Fünf Autobosse – 110 Jahren Autogeschichte – www.NachDenkSeiten.de

30-07-18 02:46:00,

30. Juli 2018 um 13:05 Uhr | Verantwortlich:

Fünf Autobosse – 110 Jahre Autogeschichte

Veröffentlicht in: Ökonomie, Verkehrspolitik

Mit Sergio Marchionne starb eine markante Figur der internationalen Autoindustrie, derjenigen Branche, die in den großen führenden Industrieländern USA, China, Japan, Deutschland, Frankreich, Südkorea und Italien Leitbranche ist, die den Weltkapitalismus formt und die zugleich seit 1974 auch den Zyklus der Weltkonjunktur maßgeblich bestimmt. Die Medien brachten anlässlich des Tods von Marchionne freundliche und teilweise geradezu liebevolle Porträts des „Mannes mit Pullover“. Das soll meine Sache nicht sein, auch wenn ich zu der Auffassung neige, dass Marchionne im Vergleich zu dem in Schrauben verliebten Martin Winterkorn (Ex-VW-Boss) und den Brutalo-Sanierern Carlos Tavares (Peugeot-Citroen-Opel) und Carlos Ghosn (Renault-Nissan-Mitsubishi) wie eine nonkonformistische, sympathische Lichtgestalt erschien. Von Winfried Wolf.

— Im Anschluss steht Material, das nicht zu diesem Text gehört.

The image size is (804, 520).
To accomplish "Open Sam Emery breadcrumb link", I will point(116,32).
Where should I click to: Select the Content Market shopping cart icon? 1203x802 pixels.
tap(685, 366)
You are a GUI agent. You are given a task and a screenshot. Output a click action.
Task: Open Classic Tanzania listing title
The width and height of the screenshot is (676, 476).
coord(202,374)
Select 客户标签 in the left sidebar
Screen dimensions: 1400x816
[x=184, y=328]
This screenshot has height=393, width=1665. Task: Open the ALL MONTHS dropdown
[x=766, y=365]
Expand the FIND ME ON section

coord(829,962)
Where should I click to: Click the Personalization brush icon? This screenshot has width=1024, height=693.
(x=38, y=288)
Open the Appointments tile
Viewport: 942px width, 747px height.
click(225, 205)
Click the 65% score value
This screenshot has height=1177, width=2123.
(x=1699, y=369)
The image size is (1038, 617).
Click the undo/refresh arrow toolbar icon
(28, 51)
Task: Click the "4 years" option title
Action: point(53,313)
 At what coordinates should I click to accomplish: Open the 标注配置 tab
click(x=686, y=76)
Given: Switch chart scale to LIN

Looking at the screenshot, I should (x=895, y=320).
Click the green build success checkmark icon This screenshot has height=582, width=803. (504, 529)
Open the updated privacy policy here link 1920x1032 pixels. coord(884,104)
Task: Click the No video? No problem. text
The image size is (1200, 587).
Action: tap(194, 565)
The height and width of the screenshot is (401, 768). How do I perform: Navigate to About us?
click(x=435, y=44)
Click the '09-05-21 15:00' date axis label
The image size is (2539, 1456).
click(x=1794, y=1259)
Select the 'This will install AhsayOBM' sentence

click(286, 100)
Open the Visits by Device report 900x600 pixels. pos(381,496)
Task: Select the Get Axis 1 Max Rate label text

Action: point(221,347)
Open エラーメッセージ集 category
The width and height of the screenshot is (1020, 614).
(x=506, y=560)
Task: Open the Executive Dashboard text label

Soll man Autobosse charakterisieren? Man soll dies tun. Gerade auch als Demokrat, als Ökonom und als leidenschaftlicher Verkehrswissenschaftler. Auch wenn es dabei nicht so sehr um Porträts der Individuen geht, sondern um solche, in denen die Bedeutung der jeweiligen Autobosse für die Leitbranche Autoindustrie und für das wichtigste Kultprodukt des modernen Kapitalismus, das Auto, herausgearbeitet wird.

Greifen wir uns fünf Autobosse heraus, die für exakt 110 Jahre Weltbranche Auto stehen.

Henry Ford (1863-1947)

Henry Ford ist ohne Zweifel der Begründer der Massenproduktion von Autos. Der erste in großer Stückzahl gefertigte Pkw war das „Model T“. Es wurde erstmals vor 110 Jahren, 1908, präsentiert. Die Fließbandproduktion, die es bei Ford ab 1913 gab, war allerdings bereits wesentlich früher und in einem anderen Sektor des Weltkapitalismus eingeführt worden: in den Schlachthöfen von Chicago. Als Ford mit der Massenproduktion von Autos startete, hatten dort, wie von Upton Sinclair in dem bereits 1905 erschienenen, ausgezeichneten Werk „The Jungle“ („Der Dschungel“) beschrieben, bereits „eine Viertelmilliarde Tiere“ das „Schlachten per Fließband“ durchlaufen. Henry Ford übernahm die Technik. In Chicago wurden seit Anfang des 20. Jahrhunderts die Tiere zur Fabrik herangekarrt anstatt das Töten zu den Tieren zu befördern. Just Vergleichbares beschreibt Ford: „Der erste Fortschritt [der Fließband-Einführung; W.W.] bestand darin, dass wir die Arbeit zu den Arbeitern heranschafften statt umgekehrt. Heute befolgen wir zwei […] Prinzipien […] einen Arbeiter […] niemals mehr als nur einen Schritt tun zu lassen und nirgends zu dulden, dass er sich bei der Arbeit nach den Seiten oder vornüber zu bücken braucht […] Das Nettoresultat […] ist eine Verminderung der Ansprüche an die Denktätigkeit der Arbeitenden…“ (H.